Those British Cellophane workers knew how to enjoy themselves

This article was written by Harry Mottram for the Bridgwater Mercury newspaper in 2016.

Last week’s article about Bridgwater’s factories back in the day have prompted several readers to respond with some of their own memories.

Firstly David Peek who provided the images and memories recalls how a group of girls were prevented from appearing in the Carnival Concerts in the 1920s for being too young. How times have changed when youngsters make up the life blood of the carnival.

Talking of young and beautiful women back in the day – the mayor of Bridgwater has sent in a photograph of a group of female workers from British Cellophane in the 1960s when his mum worked at the plant. It shows the workers from the finishing area of the factory on a night out in the town. The question is can anyone supply the names of those in the photo? Here’s a few suggestions: Vera Atwell. Doreen Puddy, Georgina Trunks, Vi Raynor, Ivy Smith, Glad Chick and Janice Davis. Can you pick out anyone from this photo? We’d love to hear from you. Email

Moving on David Peek has a story of two one-legged Bridgwater residents, which just about gets past the censors. He recalls the extraordinary story of Harry Evans who frequented the Heads Inn during the 1940s which later became Waterloo House. He writes: “In the early 1950s he was knocked off his bike by a lorry on Cornhill, not 100 yards from work. His bike wheel trapped his leg and in the ensuing incident a lorry drove past and crushed his leg.

“Despite heroic efforts by the staff at Taunton’s Musgrove Park Hospital he lost his leg. Eventually Harry was sent back to the old Bridgwater Hospital in a ward on the first floor at the back to recuperate. And here’s where the double act of one-legged men occurs. For in the next bed another one legged patient joined him.”
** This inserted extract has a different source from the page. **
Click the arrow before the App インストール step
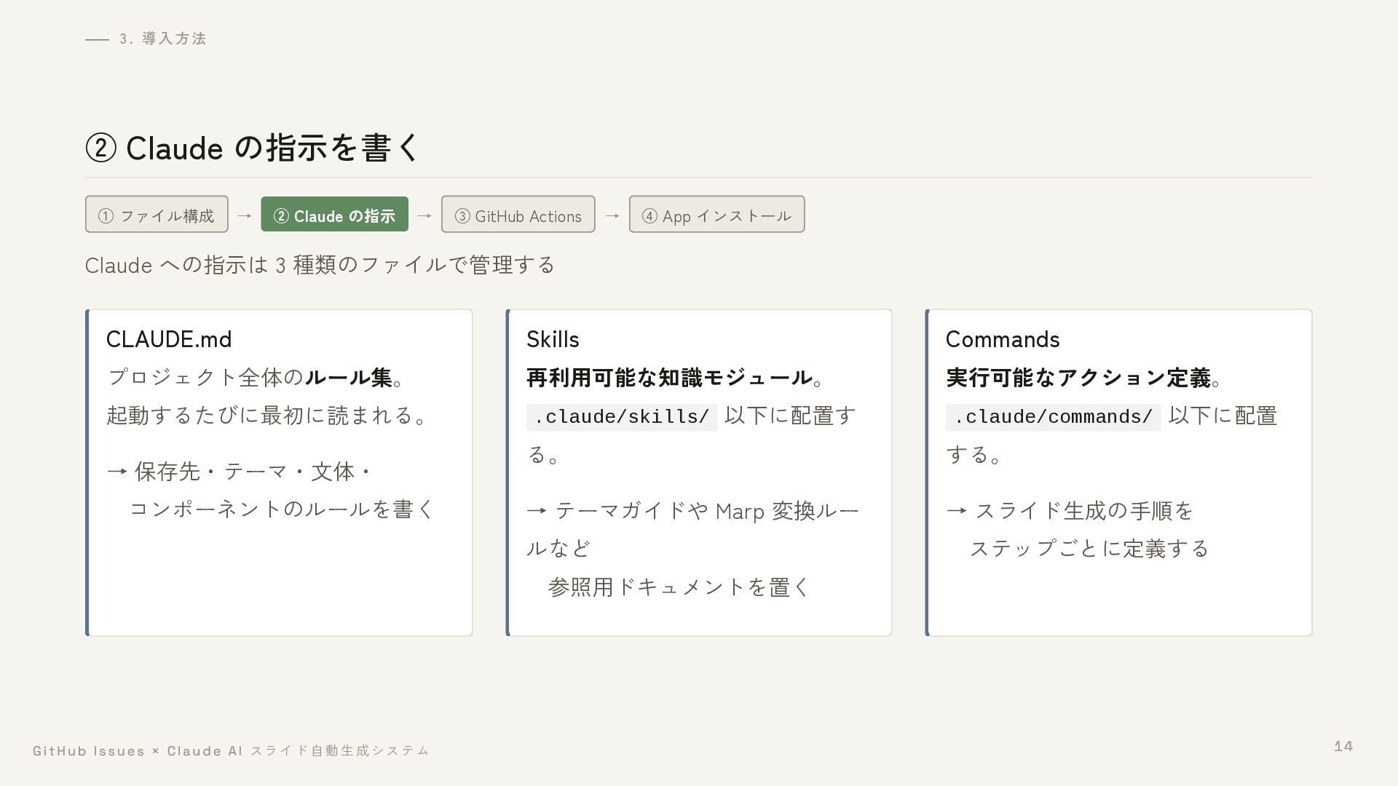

David Peek continues with the story that exercises the mind. He said: “At supper time a glass of medicinal stout was proffered by the staff to which Harry accepted gladly. However his fellow patient in the next bed only quaffed cider. It led to a dilemma. So at the appointed hour his fellow mono legged patient would swing his good leg out of bed and hop-hop-hop to the French windows and out onto the balcony, and then hop-hop-hop again down the metal fire escape and into comforts of the pub, The River Parrot, next door for his tipple there. A somewhat slower hop-hop-hop back up the fire escape and into bed was made before Matron’s rounds. All this of course in the days before health and safety were thought of.”

David’s stories have prompted Alan Hitchcock of Bridgwater to call in about more high jinks back in the day. He recalls a sponsored pub crawl organised to raise cash for the Pig and Whistle Carnival Club in the early 1960s. He said 13 carnivalites set off having a half pint in 26 pubs in the town starting down by the station and ending at St Mary’s. He said only two made it to the end – the rest had collapsed – and the two who managed all 13 pints even went back to the Pig and Whistle for a final drink.

Another memory Mr Hitchcock has is of a pub in Albert Street called the Cock Inn. A large painting of a bird on a yellow wall at the edge of St Matthew’s Field advertised the hostelry while there was another pub there called The Cottage run by a coal merchant as a sideline.